WHAT YOU WILL DO: Scan the lines below and report each one containing "computer" by copying it.

═══

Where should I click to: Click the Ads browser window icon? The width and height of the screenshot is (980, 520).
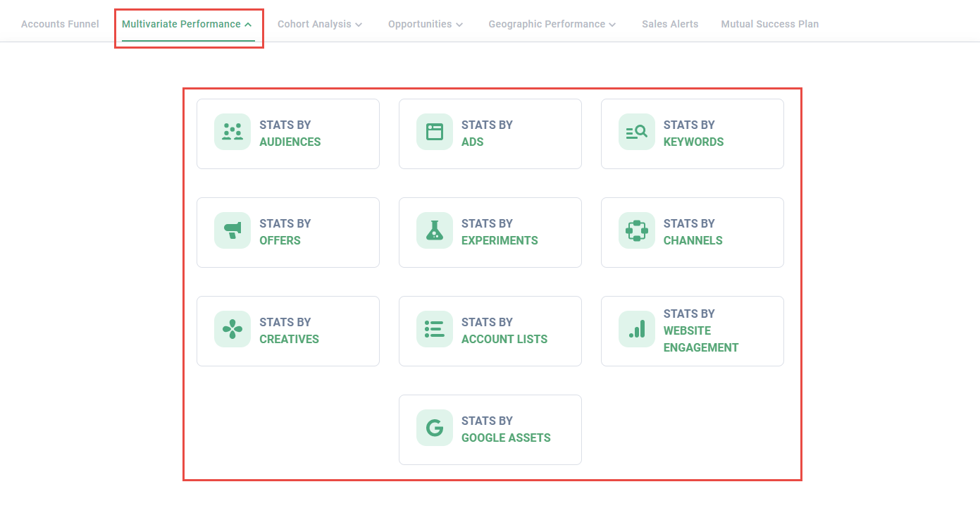click(x=434, y=132)
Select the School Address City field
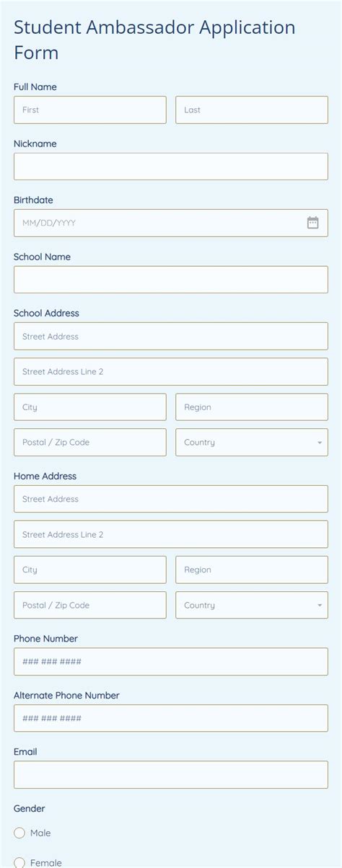The width and height of the screenshot is (342, 868). pyautogui.click(x=90, y=407)
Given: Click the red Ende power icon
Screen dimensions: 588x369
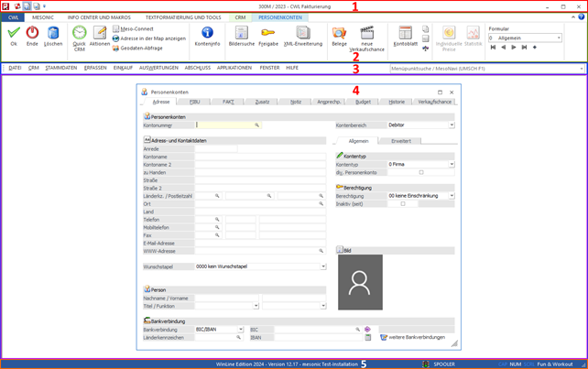Looking at the screenshot, I should [32, 34].
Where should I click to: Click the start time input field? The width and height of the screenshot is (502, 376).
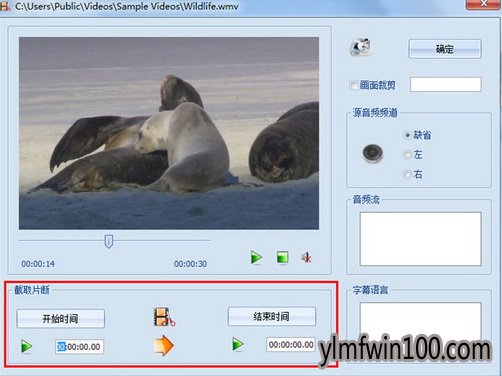click(x=79, y=347)
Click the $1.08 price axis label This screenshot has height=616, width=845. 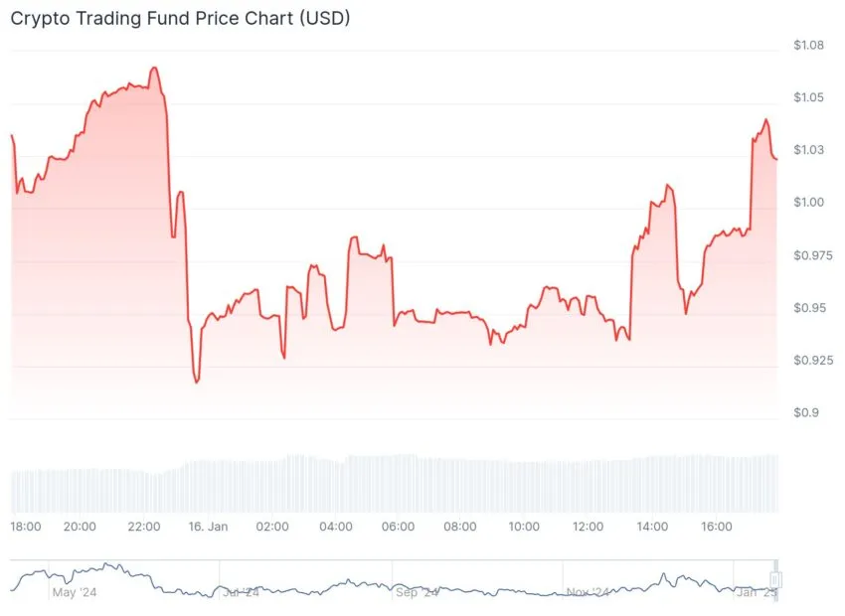pyautogui.click(x=808, y=46)
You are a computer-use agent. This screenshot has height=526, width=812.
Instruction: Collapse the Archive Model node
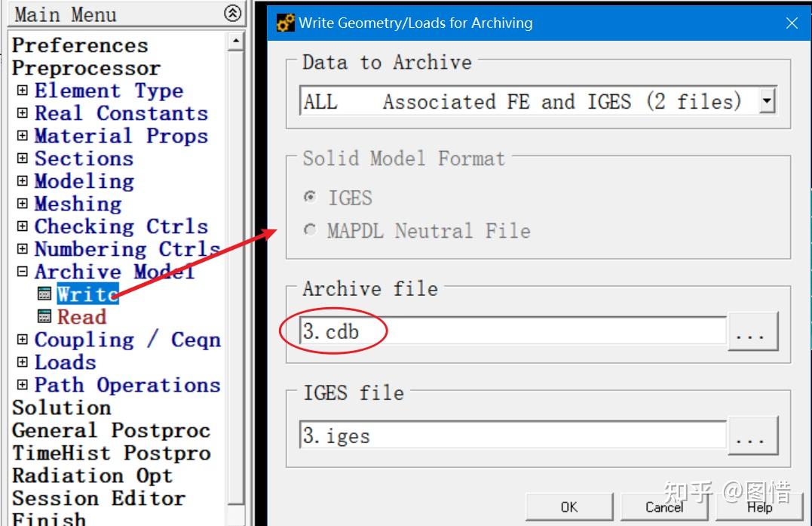[x=23, y=272]
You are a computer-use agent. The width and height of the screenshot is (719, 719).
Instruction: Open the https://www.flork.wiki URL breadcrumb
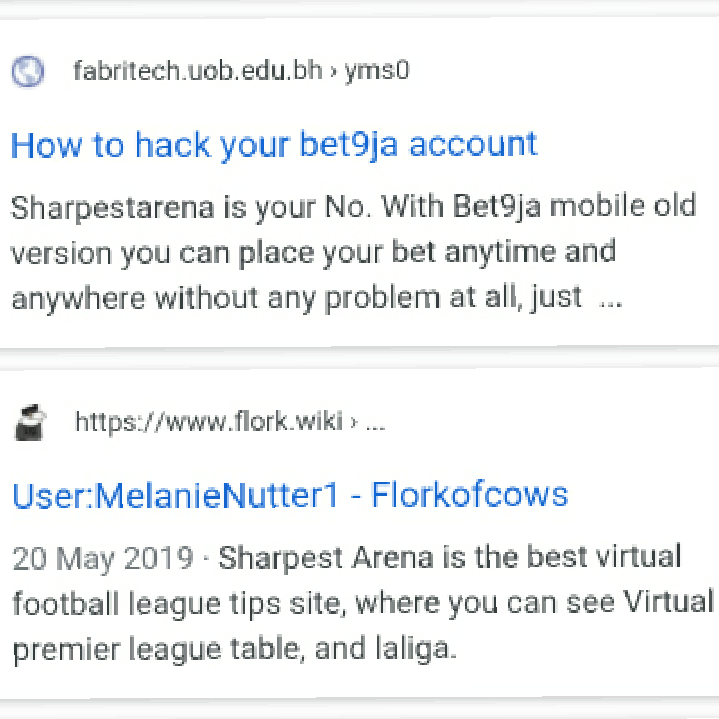(x=209, y=421)
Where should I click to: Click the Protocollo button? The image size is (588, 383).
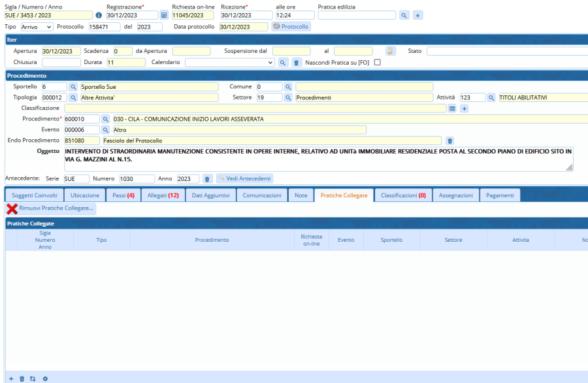pyautogui.click(x=291, y=27)
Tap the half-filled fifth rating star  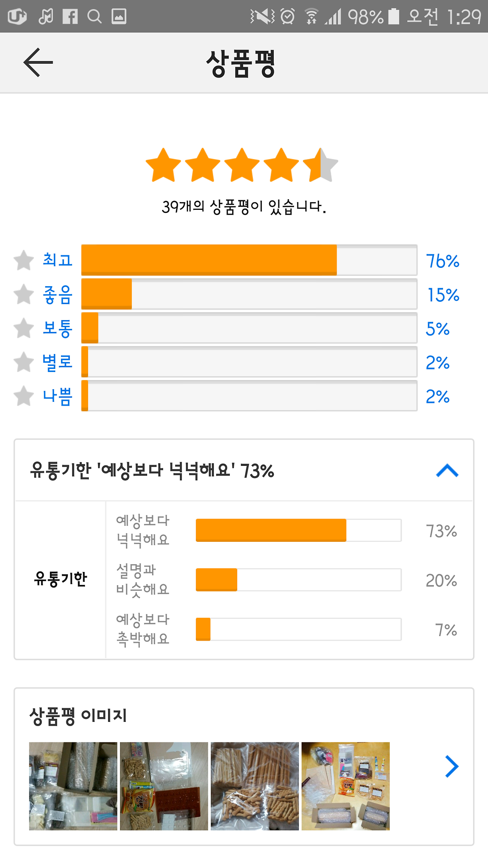click(320, 165)
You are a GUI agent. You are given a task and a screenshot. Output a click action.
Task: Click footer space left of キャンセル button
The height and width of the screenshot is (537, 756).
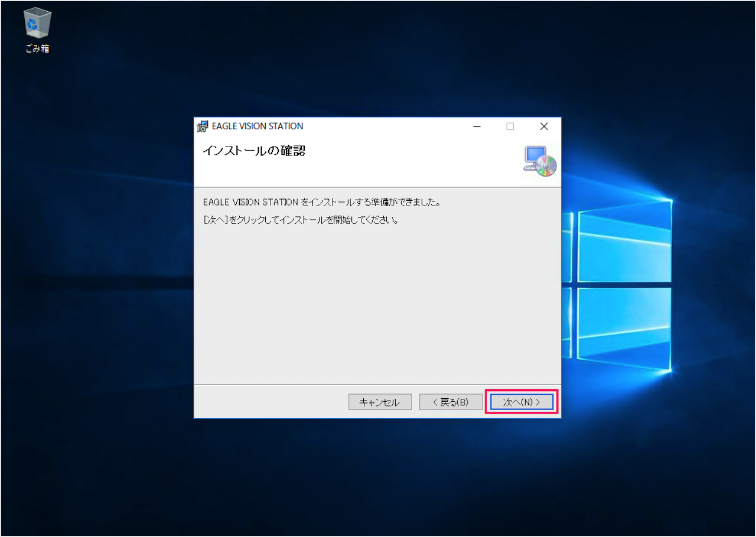coord(272,402)
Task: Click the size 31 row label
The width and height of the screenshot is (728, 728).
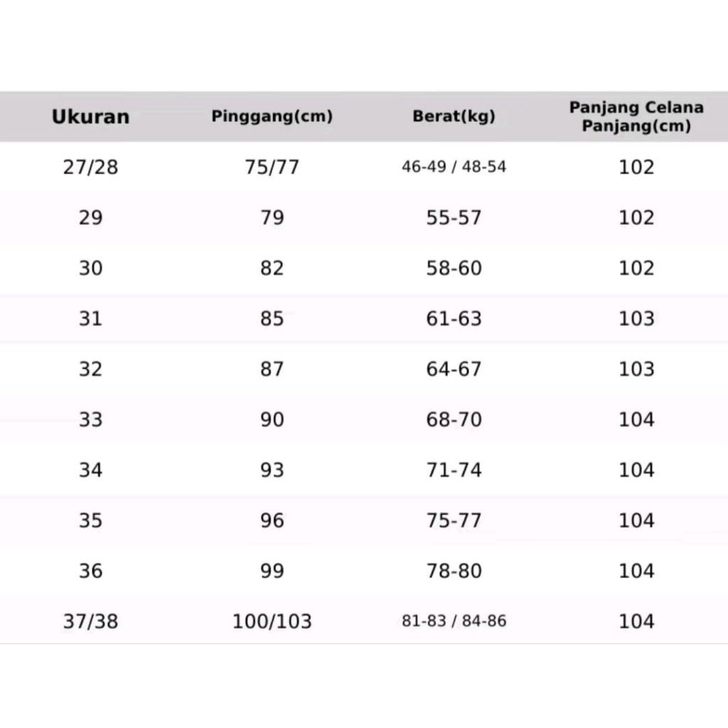Action: [x=90, y=319]
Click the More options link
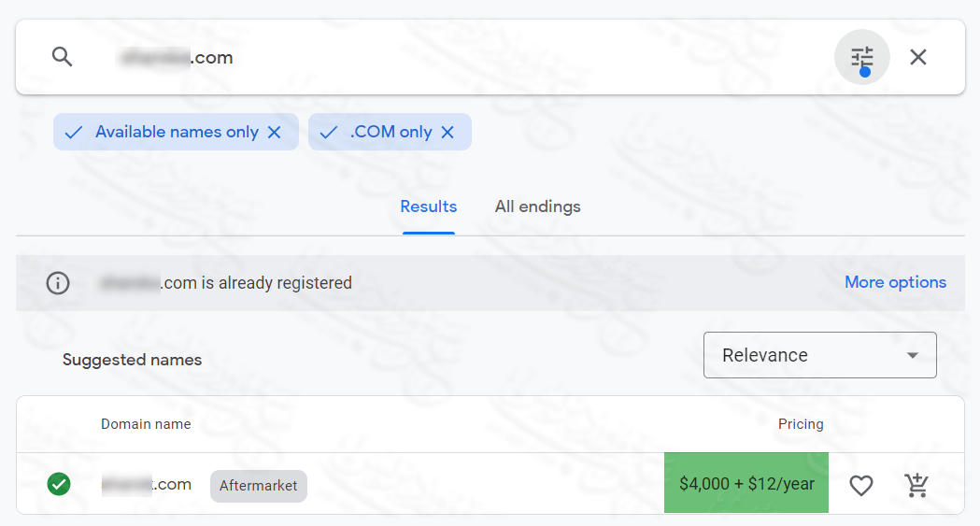980x526 pixels. (x=895, y=282)
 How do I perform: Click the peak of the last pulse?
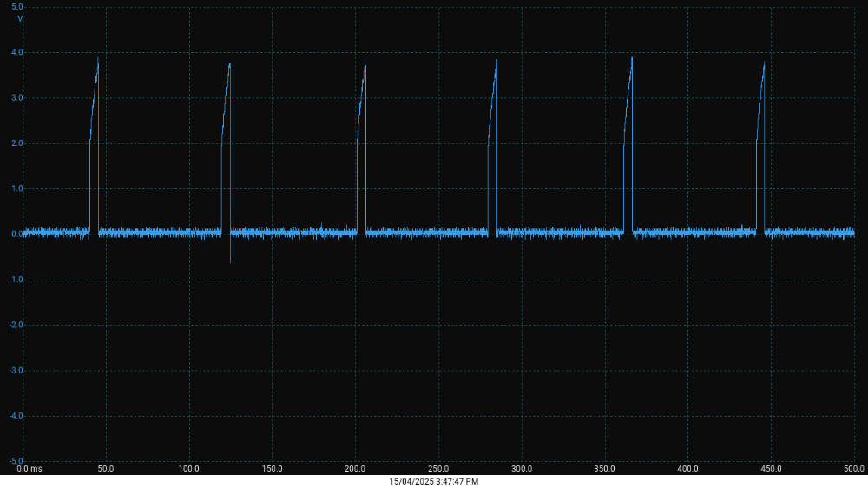pos(764,62)
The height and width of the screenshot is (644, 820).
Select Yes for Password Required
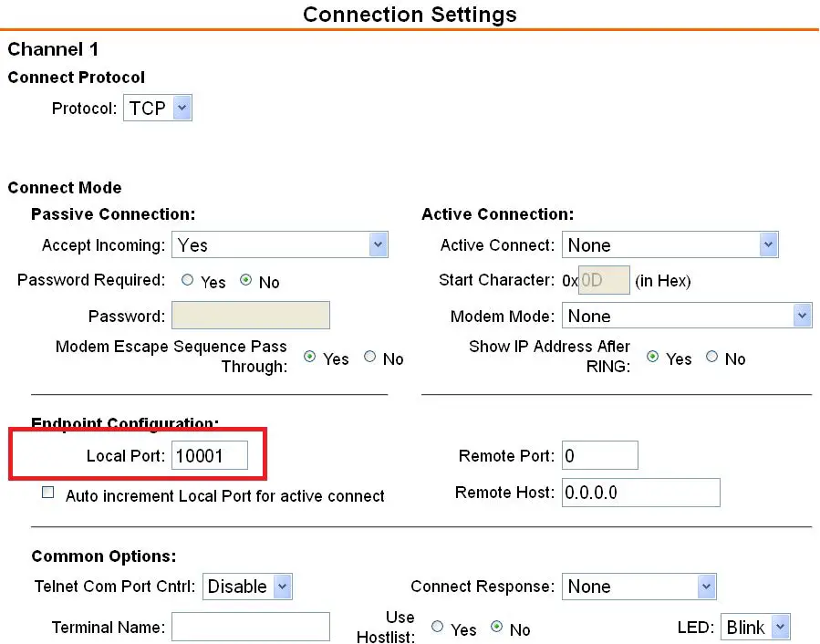point(188,281)
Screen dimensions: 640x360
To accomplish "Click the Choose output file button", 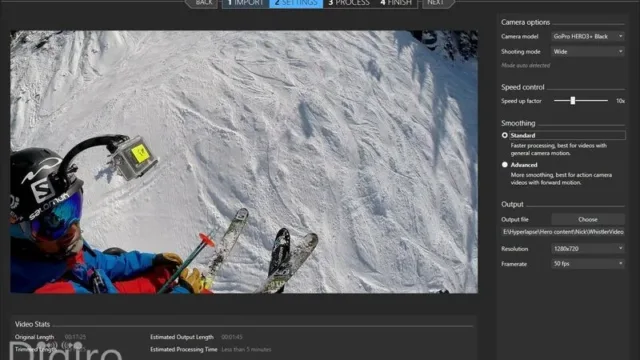I will (x=588, y=219).
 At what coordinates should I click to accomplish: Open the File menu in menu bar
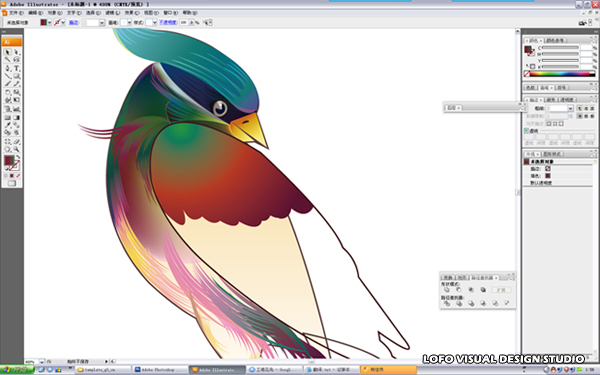point(16,13)
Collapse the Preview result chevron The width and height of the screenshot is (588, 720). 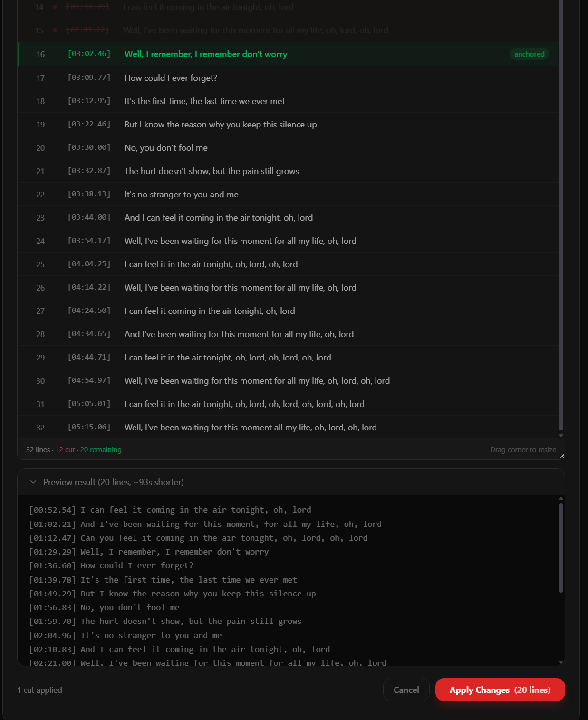click(x=33, y=482)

═══

ANSWER TO THIS TASK:
You are a computer-use agent. This screenshot has height=526, width=812.
You are a computer-use agent. The width and height of the screenshot is (719, 719).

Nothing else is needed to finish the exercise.